Evaluation of Antimicrobial Consumption and Resistance Profile of Escherichia Coli Isolates among Hospitalized Patients at Misungwi District Hospital in Mwanza, Tanzania.
Material type:
Item type | Current library | Collection | Status | Barcode | |
---|---|---|---|---|---|
UNDERGRADUATE DISSERTATIONS | MWALIMU NYERERE LEARNING RESOURCES CENTRE-CUHAS BUGANDO | NFIC | 1 | UD1089 |
Abstract:
Background and Objective: Antimicrobial resistance is the ability of the microbe to resist the effects of medication that could once successfully treat the microbe. Antimicrobial resistance has increased dramatically over the past few years and is currently recognized as a major medical challenge in most healthcare settings. This study aims at evaluating antimicrobial consumption and resistance profile of Escherichia coli isolates among hospitalized patients in Misungwi district hospital, Mwanza, Tanzania.
Method: This was a point prevalence hospital based study which was conducted among 56 patients at Misungwi district hospital. The rectal swabs / stool specimen was transported to the CUHAS microbiology laboratory within 24 hours of sample collection and then was cultured on MacConkey agar plate which will also contain cefotaxime (2mcg/ml) subsequently biochemical test like Triple sugar iron agar, sulphide+ indole motility medium, citrate test and urease were also performed. Moreover, for identification of E. coli ESBL producers double disc synergy test (DDST) was done. Then SPSS version 20 was used for analysis.

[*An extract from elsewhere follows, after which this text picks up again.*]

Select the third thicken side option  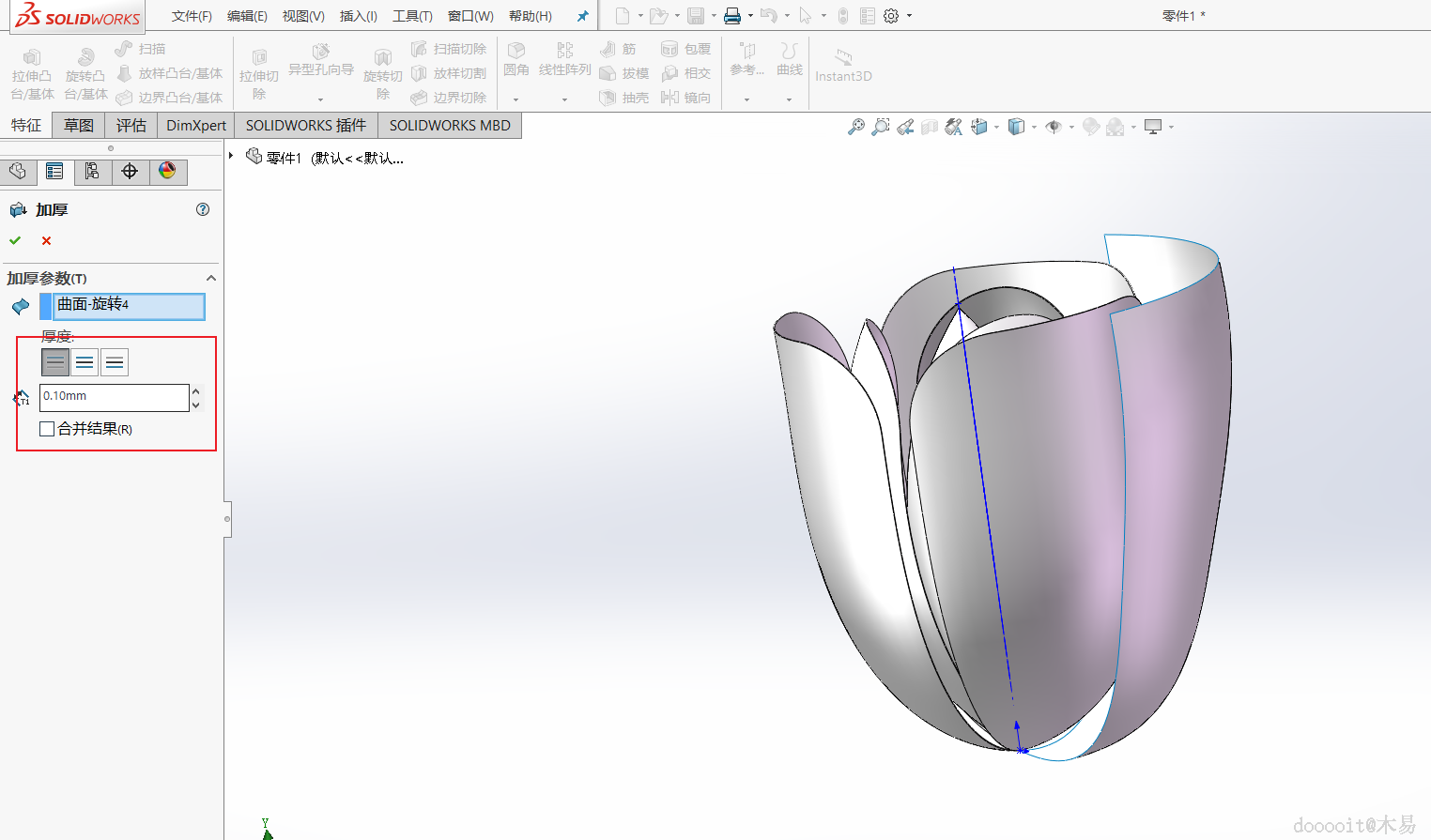(x=115, y=362)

Results: In this study the most prevalent organisms were Escherichia coli (16.9%) Enterobactor cloacae (6.8%) and Klebsiella pneumonia (6.8%) despite having no bacterial growth in most of the plates (52.5). The mostly commonly used antibiotic were; ceftriaxone (24.2%), amoxicillin (18.2%), ampicillin (15.2%) then gentamicin (12.1%). The DDD/100 bed-days was 24.5 DDD/100 bed days. The prevalence of ESBL producing E.coli carriage were 80% (8/10) and among patients found to have ESBL, 75% (6/8) of them were on antibiotics consumption.

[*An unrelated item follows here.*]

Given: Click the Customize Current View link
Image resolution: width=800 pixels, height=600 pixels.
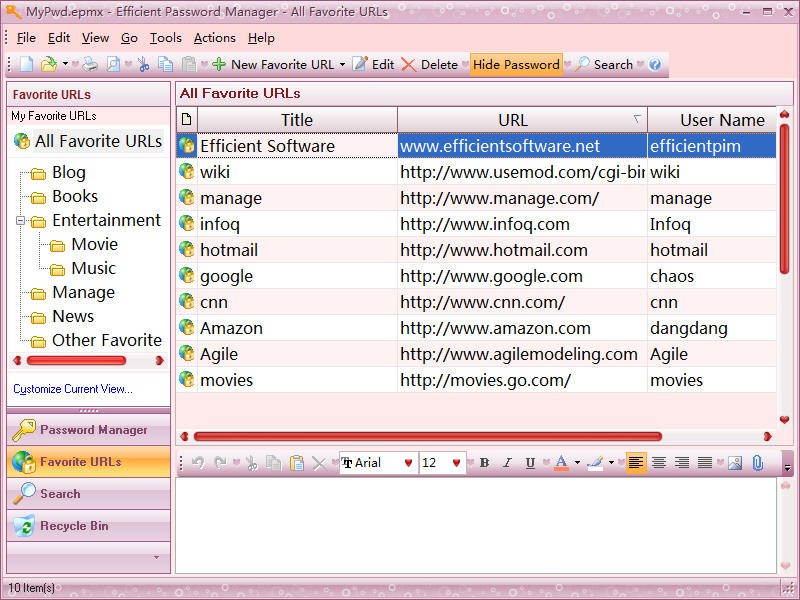Looking at the screenshot, I should point(72,389).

Conclusion: The use of practice guideline derived recommended daily dose may yield more valid antibiotic exposure estimate that would be helpful in cross-sectional and longitudinal analyses of antibiotic consumption than WHO recommended WHO/ATC. Each hospital should define and validate its own indicators to describe the local exposures to antibiotics and to study the relationship with resistance.